[Click-target data]
※

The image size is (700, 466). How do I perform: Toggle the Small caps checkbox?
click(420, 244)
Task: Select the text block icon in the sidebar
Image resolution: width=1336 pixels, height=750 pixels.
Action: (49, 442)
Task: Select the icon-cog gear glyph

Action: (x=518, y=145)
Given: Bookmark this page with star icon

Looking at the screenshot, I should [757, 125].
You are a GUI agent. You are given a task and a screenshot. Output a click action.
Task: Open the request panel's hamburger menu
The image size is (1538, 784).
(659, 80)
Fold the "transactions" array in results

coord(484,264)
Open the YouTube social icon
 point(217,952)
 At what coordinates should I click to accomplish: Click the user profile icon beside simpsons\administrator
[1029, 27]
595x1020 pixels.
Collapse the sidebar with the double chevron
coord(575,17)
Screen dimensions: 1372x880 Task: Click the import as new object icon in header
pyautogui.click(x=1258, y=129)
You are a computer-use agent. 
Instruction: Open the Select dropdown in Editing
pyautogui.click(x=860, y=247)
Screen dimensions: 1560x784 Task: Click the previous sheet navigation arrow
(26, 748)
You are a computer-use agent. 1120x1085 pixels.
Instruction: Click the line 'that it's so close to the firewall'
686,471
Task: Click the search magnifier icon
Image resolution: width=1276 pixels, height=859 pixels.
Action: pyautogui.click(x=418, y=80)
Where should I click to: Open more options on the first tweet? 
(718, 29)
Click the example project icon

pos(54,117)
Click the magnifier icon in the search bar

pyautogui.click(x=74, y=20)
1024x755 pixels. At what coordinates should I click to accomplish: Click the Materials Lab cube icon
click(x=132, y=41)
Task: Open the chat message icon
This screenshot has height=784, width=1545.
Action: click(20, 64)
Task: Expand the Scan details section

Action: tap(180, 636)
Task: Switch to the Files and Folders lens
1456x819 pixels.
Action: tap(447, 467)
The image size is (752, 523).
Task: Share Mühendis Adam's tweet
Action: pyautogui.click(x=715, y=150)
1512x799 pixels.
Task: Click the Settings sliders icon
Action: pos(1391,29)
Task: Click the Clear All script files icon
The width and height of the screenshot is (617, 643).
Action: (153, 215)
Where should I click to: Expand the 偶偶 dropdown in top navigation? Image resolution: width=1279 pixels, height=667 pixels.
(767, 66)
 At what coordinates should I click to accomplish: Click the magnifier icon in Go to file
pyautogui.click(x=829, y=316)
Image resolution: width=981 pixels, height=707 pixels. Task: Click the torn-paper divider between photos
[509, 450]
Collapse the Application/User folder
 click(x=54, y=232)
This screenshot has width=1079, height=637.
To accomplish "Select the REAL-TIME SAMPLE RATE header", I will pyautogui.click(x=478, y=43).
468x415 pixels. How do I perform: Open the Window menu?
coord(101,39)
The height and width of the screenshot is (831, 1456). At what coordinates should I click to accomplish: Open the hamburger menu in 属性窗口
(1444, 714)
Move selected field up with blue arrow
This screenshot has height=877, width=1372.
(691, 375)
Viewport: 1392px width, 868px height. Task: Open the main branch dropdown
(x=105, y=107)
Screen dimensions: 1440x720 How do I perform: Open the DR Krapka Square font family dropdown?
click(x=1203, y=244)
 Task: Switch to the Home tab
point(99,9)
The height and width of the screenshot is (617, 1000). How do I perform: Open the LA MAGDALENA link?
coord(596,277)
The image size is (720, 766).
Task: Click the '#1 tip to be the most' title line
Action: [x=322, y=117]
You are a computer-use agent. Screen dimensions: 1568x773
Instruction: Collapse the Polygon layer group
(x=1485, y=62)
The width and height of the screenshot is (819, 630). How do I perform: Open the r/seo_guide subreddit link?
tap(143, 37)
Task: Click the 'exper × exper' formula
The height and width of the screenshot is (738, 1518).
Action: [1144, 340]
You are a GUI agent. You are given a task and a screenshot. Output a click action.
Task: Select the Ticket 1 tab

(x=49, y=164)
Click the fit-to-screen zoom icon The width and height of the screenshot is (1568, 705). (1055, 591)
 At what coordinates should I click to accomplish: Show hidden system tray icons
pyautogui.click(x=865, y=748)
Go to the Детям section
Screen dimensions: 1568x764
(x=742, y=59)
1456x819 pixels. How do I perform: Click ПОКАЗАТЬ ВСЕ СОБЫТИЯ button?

※

Revise the lines starting at the one that has "Task: Open the chat message icon" and ending after the one that has "click(x=54, y=232)", changing "Scan details" to "Scan results". Leave everything else the same.

> _SOLUTION_:
Task: Open the chat message icon
This screenshot has height=784, width=1545.
Action: click(20, 64)
Task: Expand the Scan results section

Action: tap(180, 636)
Task: Switch to the Files and Folders lens
1456x819 pixels.
Action: tap(447, 467)
The image size is (752, 523).
Task: Share Mühendis Adam's tweet
Action: pyautogui.click(x=715, y=150)
1512x799 pixels.
Task: Click the Settings sliders icon
Action: pos(1391,29)
Task: Click the Clear All script files icon
The width and height of the screenshot is (617, 643).
Action: (153, 215)
Where should I click to: Expand the 偶偶 dropdown in top navigation? Image resolution: width=1279 pixels, height=667 pixels.
(767, 66)
 At what coordinates should I click to accomplish: Click the magnifier icon in Go to file
pyautogui.click(x=829, y=316)
Image resolution: width=981 pixels, height=707 pixels. Task: Click the torn-paper divider between photos
[509, 450]
Collapse the Application/User folder
 click(x=54, y=232)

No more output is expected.